I just finished reading through Daniel Kirk’s three part series for The Biologos Forum on “The Historical Adam and the Saving Christ”. It is a stimulating engagement with the question of the historicity of the biblical Adam. This discussion is applied most directly to the role of Adam in the writings of the Apostle Paul.

In part one Kirk argues that the historicity of Adam is not essential for Israel’s reading of a text that is dealing primarily with Israel’s role to restore creation as the descendents of Abraham. Israel is to be the new humanity. In part two he understands the Apostle Paul to be adopting this same theme while applying it to Jesus as the one who adopts the vocation of Israel to become the new human, especially as this relates to Rom. 5. In part three he continues this discussion while focusing on Christ as the new human animated by the Spirit who provides humanity with the opportunity to follow him in this.

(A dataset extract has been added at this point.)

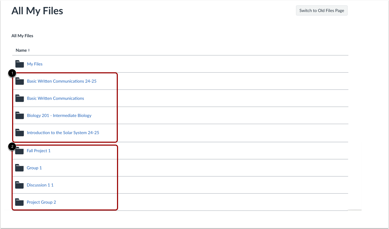Open the Basic Written Communications 24-25 folder

point(62,81)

While I agree with Kirk that the historicity of Adam does not determine the theological validity of Paul’s statements regarding Jesus, I do wonder about other Pauline passages such as 1 Cor. 11.9, which implies the Adam-Eve creation order is real history with a moral point for modern male-female relationships, should cause us to proceed with more caution. It seems that Paul did think of Adam as a historical man and Eve as a historical woman. If his presuppositions are incorrect does this challenge the rest of his argument?

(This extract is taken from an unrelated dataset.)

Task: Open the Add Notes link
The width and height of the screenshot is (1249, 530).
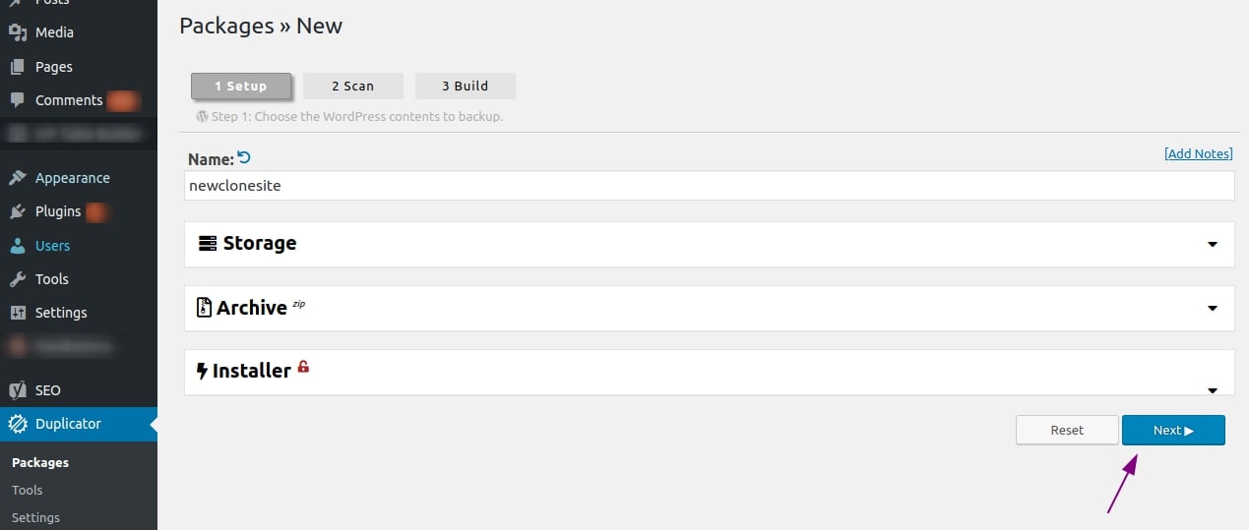Action: [x=1198, y=153]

Likewise, I wonder why it is so important to deny, as N.T. Wright has said, that “something like a primaral pair getting it wrong did happen”. At some point our relatives arrived a place where there was a man and a woman very much like we see today. Why can’t these people be the one’s who are Adam and Eve? Cannot the evolution from dust (the man) and from the “side of a man” (the woman) be some sort of poetic description of unknown origins while retaining that humanity did arrive at the point that reflect what we see today and that those two failed to care for creation (i.e. “the garden”)?

While Kirk’s articles leave questions like these unanswered they are very valuable for understanding Paul’s view of the new humanity in Christ becoming the ideal humanity which is Paul’s primarily theological point afterall. I recommmend reading them!